SceneSAM: Integrating 2D Labels for Weakly Supervised 3D Scene Understanding

Julius Koerner, Dogu Tamgac, David Rozenberszki

Published: 19 Jul 2024, Last Modified: 05 Mar 2025BMVC 2024EveryoneCC BY 4.0

Abstract: Reconstruction of class-agnostic segmented 3D scenes presents significant challenges as both the requirements for quality 3D reconstructions and object level annotations require significant hardware and human resources. Thus, we propose SceneSAM an efficient and weakly supervised 3D method capable of reconstructing and re-rendering in-the-wild room-scale scenes with class-agnostic instance masks from a single, unaligned video stream. We leverage a hierarchical grid based representation for implicit fields as a 3D representation and rely on the Segment Anything Model (SAM) for the class-agnostic instance annotations. Our proposed method trains an order of magnitude faster than previous state-of-the-art methods, while also preserving highly detailed segmentation masks and without relying on any closed vocabulary model. For consistent mask supervision of independent video frames, we also introduce a novel self-consistent video segmentation algorithm based on 3D grounded instance proposals.

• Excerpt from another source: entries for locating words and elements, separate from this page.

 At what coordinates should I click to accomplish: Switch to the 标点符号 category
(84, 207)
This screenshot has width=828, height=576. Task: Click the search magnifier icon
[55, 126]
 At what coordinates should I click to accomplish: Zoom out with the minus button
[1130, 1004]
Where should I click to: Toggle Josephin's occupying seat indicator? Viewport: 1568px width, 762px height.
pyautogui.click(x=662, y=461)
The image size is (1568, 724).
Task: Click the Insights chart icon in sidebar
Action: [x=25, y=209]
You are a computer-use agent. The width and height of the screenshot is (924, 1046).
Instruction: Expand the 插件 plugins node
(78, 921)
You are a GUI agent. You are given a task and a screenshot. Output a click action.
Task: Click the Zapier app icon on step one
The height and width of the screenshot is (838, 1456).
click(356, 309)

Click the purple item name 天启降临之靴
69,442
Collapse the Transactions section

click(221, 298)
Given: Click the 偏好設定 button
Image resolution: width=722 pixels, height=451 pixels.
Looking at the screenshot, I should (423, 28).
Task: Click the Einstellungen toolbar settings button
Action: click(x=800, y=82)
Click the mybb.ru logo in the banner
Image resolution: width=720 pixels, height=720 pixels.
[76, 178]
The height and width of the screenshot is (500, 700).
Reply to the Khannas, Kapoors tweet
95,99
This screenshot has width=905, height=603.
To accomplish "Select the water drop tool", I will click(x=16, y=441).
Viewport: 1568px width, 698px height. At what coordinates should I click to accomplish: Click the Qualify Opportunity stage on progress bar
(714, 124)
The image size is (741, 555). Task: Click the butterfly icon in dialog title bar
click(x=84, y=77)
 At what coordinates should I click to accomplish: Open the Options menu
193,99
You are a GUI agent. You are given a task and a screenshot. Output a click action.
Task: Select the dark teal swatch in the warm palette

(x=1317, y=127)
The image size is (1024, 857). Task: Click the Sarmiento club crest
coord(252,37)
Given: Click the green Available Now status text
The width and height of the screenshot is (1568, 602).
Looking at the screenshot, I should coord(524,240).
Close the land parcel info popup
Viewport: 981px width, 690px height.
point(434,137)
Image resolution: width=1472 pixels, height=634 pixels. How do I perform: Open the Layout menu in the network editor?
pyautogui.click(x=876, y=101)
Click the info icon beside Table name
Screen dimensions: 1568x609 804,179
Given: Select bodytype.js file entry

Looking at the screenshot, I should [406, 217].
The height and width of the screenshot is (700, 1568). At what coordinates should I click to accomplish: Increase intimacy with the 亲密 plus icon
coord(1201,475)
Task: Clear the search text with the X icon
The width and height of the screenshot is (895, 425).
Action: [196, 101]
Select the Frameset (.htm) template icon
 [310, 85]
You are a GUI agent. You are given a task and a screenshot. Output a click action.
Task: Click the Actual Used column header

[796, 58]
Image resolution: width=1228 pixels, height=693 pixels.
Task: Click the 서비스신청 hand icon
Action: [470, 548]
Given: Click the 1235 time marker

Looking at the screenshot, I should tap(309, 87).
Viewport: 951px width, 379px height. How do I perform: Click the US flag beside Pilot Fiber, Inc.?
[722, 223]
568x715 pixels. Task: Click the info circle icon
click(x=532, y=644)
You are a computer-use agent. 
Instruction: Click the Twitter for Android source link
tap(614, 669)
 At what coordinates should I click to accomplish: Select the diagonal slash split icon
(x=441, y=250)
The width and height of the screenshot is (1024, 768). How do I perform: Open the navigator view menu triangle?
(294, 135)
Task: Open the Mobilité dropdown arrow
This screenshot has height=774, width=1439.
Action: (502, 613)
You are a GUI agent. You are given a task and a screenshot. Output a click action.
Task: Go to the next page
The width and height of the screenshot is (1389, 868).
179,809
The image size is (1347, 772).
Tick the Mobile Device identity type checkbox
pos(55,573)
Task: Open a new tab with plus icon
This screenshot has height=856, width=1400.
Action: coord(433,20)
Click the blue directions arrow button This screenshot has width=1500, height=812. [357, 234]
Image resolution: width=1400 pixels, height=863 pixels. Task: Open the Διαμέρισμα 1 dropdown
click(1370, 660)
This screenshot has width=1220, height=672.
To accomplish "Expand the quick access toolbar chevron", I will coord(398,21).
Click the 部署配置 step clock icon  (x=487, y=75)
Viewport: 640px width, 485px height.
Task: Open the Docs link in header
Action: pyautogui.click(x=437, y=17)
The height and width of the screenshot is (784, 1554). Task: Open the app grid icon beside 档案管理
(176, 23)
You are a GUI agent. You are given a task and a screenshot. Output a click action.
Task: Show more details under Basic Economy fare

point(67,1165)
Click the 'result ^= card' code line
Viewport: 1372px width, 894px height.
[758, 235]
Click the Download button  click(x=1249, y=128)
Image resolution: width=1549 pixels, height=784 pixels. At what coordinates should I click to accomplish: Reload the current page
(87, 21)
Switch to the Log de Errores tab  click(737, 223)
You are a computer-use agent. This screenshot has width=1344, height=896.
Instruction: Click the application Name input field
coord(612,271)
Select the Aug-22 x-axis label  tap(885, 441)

Finally, our approach is agnostic to video registration, as it can be used both with and without camera poses, saving additional significant amount of computation by replacing the industry standard COLMAP optimization with minimal loss in reconstruction quality. We evaluate our method both in synthetic and real-world datasets and show that efficient and robust scene reconstructions are possible both in the color and instance domain within reasonable time constraints.